> **EXERCISE OBJECTIVE**:
Skip every line before the one containing "The height and width of the screenshot is (361, 974).", then copy that line and the rest of the entries below exactly, through the last line.

[Opening DATA FOR THIS EXERCISE section]

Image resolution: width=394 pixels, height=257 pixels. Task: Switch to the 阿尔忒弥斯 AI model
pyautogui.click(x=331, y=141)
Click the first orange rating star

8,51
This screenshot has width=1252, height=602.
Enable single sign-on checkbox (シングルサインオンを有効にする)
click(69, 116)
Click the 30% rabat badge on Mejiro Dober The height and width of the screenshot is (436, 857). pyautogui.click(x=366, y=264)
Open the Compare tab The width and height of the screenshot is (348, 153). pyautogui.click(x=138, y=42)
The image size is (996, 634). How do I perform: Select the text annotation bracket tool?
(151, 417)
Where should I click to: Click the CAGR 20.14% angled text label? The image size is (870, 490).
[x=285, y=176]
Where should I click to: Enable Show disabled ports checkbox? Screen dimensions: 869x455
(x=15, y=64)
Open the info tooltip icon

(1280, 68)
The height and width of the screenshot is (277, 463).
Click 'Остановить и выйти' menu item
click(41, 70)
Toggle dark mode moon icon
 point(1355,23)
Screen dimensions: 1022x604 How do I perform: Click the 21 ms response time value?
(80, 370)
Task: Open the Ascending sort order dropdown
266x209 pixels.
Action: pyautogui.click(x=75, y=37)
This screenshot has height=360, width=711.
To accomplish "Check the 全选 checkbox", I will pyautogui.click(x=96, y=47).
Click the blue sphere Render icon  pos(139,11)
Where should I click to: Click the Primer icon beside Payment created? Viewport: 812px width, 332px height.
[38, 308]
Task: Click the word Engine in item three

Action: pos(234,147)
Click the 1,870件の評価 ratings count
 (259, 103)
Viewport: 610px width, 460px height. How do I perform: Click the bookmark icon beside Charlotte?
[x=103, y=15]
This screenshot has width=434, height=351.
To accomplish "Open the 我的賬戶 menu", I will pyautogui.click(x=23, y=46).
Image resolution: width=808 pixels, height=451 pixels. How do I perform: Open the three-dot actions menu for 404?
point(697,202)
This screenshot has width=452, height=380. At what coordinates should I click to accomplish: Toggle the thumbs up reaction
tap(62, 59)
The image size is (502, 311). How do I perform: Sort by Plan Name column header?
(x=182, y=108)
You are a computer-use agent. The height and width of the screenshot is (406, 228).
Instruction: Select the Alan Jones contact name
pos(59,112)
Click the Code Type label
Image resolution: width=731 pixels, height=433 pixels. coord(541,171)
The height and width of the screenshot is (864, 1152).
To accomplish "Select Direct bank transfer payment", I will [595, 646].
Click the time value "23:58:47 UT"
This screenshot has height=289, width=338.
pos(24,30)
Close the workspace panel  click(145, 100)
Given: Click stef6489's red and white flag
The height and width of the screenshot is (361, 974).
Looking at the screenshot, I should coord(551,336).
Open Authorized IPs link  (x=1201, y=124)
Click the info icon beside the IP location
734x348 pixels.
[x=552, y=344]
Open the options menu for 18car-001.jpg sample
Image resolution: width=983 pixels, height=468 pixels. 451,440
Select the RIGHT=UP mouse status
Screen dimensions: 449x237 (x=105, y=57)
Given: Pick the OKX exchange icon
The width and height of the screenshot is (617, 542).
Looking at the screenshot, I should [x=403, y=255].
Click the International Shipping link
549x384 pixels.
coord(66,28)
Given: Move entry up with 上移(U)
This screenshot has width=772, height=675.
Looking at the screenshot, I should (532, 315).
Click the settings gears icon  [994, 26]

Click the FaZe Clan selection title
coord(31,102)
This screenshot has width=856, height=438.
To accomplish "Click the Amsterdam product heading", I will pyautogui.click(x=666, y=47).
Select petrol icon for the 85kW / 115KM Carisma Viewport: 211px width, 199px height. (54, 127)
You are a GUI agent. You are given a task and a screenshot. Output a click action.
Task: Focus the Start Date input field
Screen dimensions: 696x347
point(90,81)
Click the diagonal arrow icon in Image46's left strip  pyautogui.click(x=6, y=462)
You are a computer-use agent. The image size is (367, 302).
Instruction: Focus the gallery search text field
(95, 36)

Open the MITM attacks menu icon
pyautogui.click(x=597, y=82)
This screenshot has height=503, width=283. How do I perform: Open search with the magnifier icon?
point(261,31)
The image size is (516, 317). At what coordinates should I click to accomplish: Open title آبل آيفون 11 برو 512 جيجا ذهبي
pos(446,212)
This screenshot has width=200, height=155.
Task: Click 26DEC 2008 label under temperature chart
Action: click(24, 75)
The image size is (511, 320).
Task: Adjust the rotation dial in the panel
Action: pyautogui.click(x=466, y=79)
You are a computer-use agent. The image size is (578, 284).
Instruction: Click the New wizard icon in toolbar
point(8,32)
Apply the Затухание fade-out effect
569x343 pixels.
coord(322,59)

[Closing DATA FOR THIS EXERCISE section]

> **WRITTEN SOLUTION**:
The height and width of the screenshot is (361, 974).
Looking at the screenshot, I should coord(551,336).
Open Authorized IPs link  (x=1201, y=124)
Click the info icon beside the IP location
734x348 pixels.
[x=552, y=344]
Open the options menu for 18car-001.jpg sample
Image resolution: width=983 pixels, height=468 pixels. 451,440
Select the RIGHT=UP mouse status
Screen dimensions: 449x237 (x=105, y=57)
Given: Pick the OKX exchange icon
The width and height of the screenshot is (617, 542).
Looking at the screenshot, I should [x=403, y=255].
Click the International Shipping link
549x384 pixels.
coord(66,28)
Given: Move entry up with 上移(U)
This screenshot has width=772, height=675.
Looking at the screenshot, I should (532, 315).
Click the settings gears icon  [994, 26]

Click the FaZe Clan selection title
coord(31,102)
This screenshot has width=856, height=438.
To accomplish "Click the Amsterdam product heading", I will pyautogui.click(x=666, y=47).
Select petrol icon for the 85kW / 115KM Carisma Viewport: 211px width, 199px height. (54, 127)
You are a GUI agent. You are given a task and a screenshot. Output a click action.
Task: Focus the Start Date input field
Screen dimensions: 696x347
point(90,81)
Click the diagonal arrow icon in Image46's left strip  pyautogui.click(x=6, y=462)
You are a computer-use agent. The image size is (367, 302).
Instruction: Focus the gallery search text field
(95, 36)

Open the MITM attacks menu icon
pyautogui.click(x=597, y=82)
This screenshot has height=503, width=283. How do I perform: Open search with the magnifier icon?
point(261,31)
The image size is (516, 317). At what coordinates should I click to accomplish: Open title آبل آيفون 11 برو 512 جيجا ذهبي
pos(446,212)
This screenshot has width=200, height=155.
Task: Click 26DEC 2008 label under temperature chart
Action: click(24, 75)
The image size is (511, 320).
Task: Adjust the rotation dial in the panel
Action: pyautogui.click(x=466, y=79)
You are a computer-use agent. The image size is (578, 284).
Instruction: Click the New wizard icon in toolbar
point(8,32)
Apply the Затухание fade-out effect
569x343 pixels.
coord(322,59)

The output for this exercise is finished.